Судя по всему, чтобы продолжить нашу апологию жанра «фэнтези», равно как и всей массовой беллетристики, нам следует на данном этапе обратиться к основным положениям теории метафоры и особенностям утопического мышления, что в свою очередь должно подвергнуть серьезному сомнению всякие утверждения по поводу художественной несостоятельности популярных жанров современной литературы.
Тот же Э. Блох, подвергнув вполне резонному сомнению всякую социальную детерминированность в современных представлениях о жизни общества, таким образом определил глобальную роль искусства: «… вопрос об истине искусства превращается в философский вопрос об отражении мира в прекрасной иллюзорности, о степени ее реальности в отнюдь не однослойной реальности мира, о месте ее объект-коррелята.» Э. Блох утверждает далее, что современное искусство сплошь утопично: «Утопия как определенность объекта и степень бытия реально-возможного становится в блистательном феномене искусства особенно содержательной проблемой утверждения.»(20) Но именно об утверждении в форме «благовестия» и особой космической «радости» и говорил Дж. Р. Р. Толкин и тогда получается, что жанр «фэнтези» напрямую связан с такой древней художественной традицией, как утопическое мышление. Однако саму утопию можно в целом рассматривать как своеобразную художественную метафору тому обществу, в котором и живет тот или иной художник, создающий не реальные, а утопические волшебные сказки.

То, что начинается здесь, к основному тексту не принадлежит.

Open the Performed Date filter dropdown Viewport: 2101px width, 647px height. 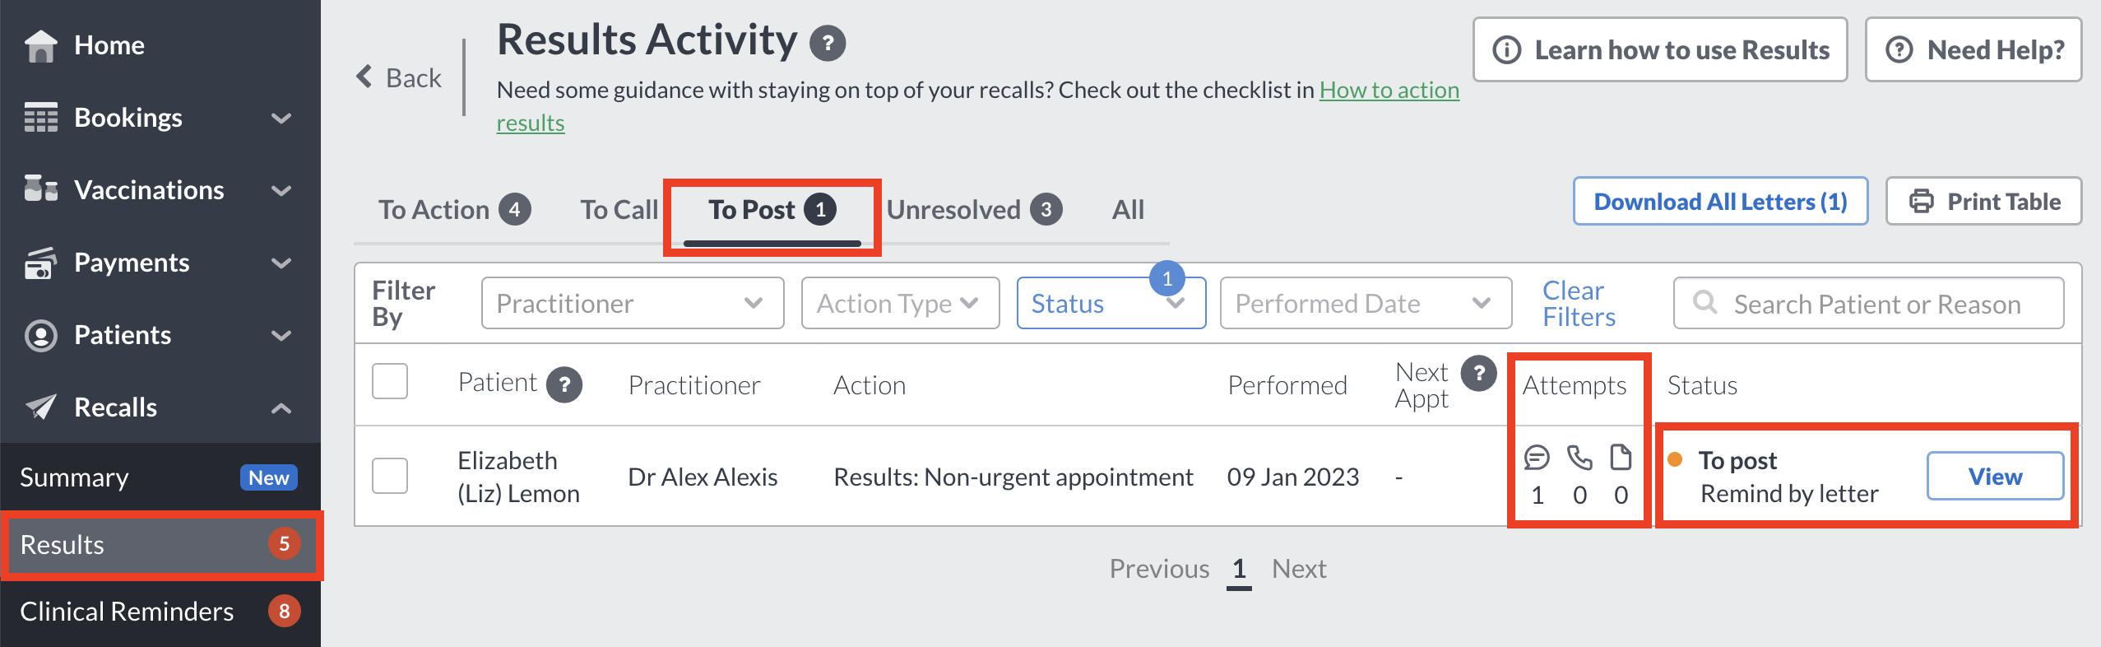1366,303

Как пишет Гудмен в «Языках искусства», все символические системы детонативны в том смысле, что они «создают» и «воссоздают» реальность. Поставить вопрос о референциальной значимости поэтического языка означает попытаться показать, как символические системы реорганизуют «мир в терминах действий и действия в терминах мира.»(21)

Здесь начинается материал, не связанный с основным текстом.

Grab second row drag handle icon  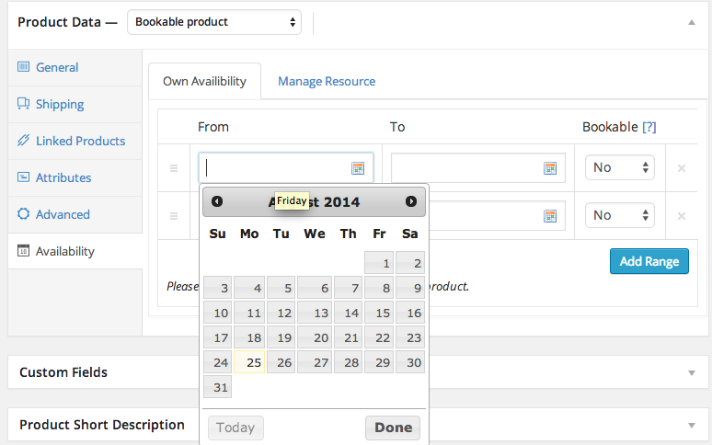click(173, 216)
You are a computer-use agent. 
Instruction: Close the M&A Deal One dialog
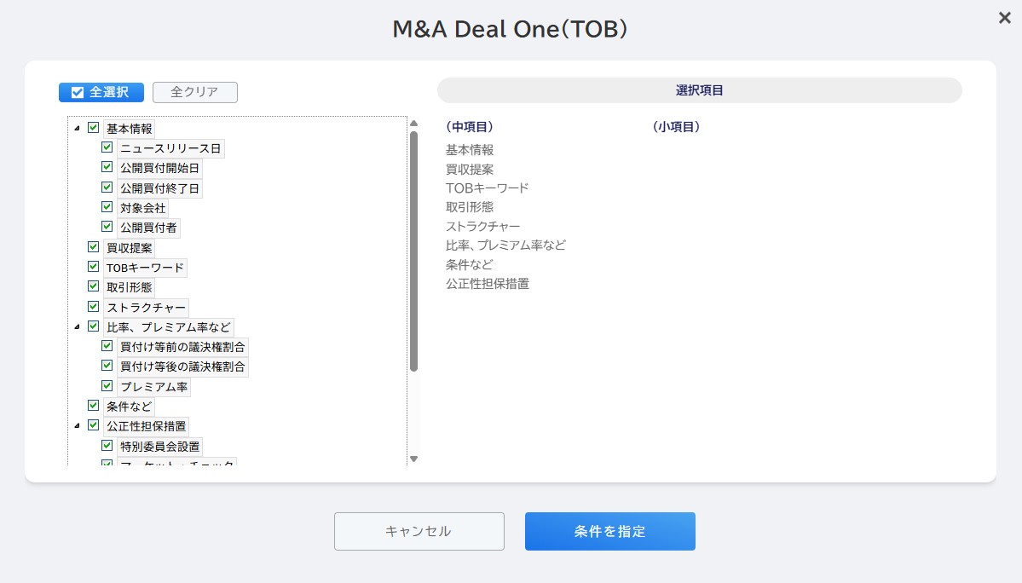point(1004,18)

В этом отношении теория метафоры стремится к слиянию с теорией моделей (а именно моделированием занимается утопия) настолько, что метафору можно считать моделью изменения нашего способа смотреть на вещи, способа восприятия мира.(22) Так, сутью метафорического мышления, равно как и метафорического языка, по Полю Рикеру, является познание, или «референция», направленная на раскрытие, выявление «глубинной структуры реальности», которая определяется как реальность второго порядка, упраздняющая «обыденную референцию, присущую описательному языку.»(23) «Именно в вымысле, — пишет Рикер, — „отсутствие“, свойственное приостановке того, что мы называем „реальностью“ в обыденном языке, конкретно соединяется и сливается с позитивным прозрением потенциальных возможностей нашего бытия в мире, которые наше ежедневное общение с объектами нашей действительности имеет тенденцию скрывать.»(24)

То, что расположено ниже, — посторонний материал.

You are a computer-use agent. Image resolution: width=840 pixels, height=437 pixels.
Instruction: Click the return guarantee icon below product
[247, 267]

Получается так, что именно «фэнтези» как жанр наиболее отстраненный и удаленный от обыденной реальности в силу своей метафоричности и утопической тенденции призван как никакой другой жанр современной литературы раскрывать «глубинные структуры реальности» на мифологической основе. Именно миф как наиболее яркое проявление метафорического и утопического мышления и лежит в основе жанра «фэнтези». Строгое следование канонам той или иной древней мифологической системы или создание автором своего собственного мифа определяет саму структуру этого жанра. Наиболее излюбленными мифами в современной интерпретации станут:
а) кельтско-германско-скандинавские сказания (творчество Дж. Р. Р. Толкина, Н. Толстого — трилогия «Возвращение короля»);
б) греко-римская мифология (творчество Вульфа и его роман «Воин в тумане»);
в) мифы о короле Артуре (М. Стюарт, Т. Уайт);
г) египетская мифология (Р. Желязный);
д) мифология древнего Китая (У. К. Ле Гуин);
е) авторские мифологические системы (Т. Ли — феминизм как современное мифологическое мышление; Ф. Херберт, С. Дональдсон — создание экологического мифа).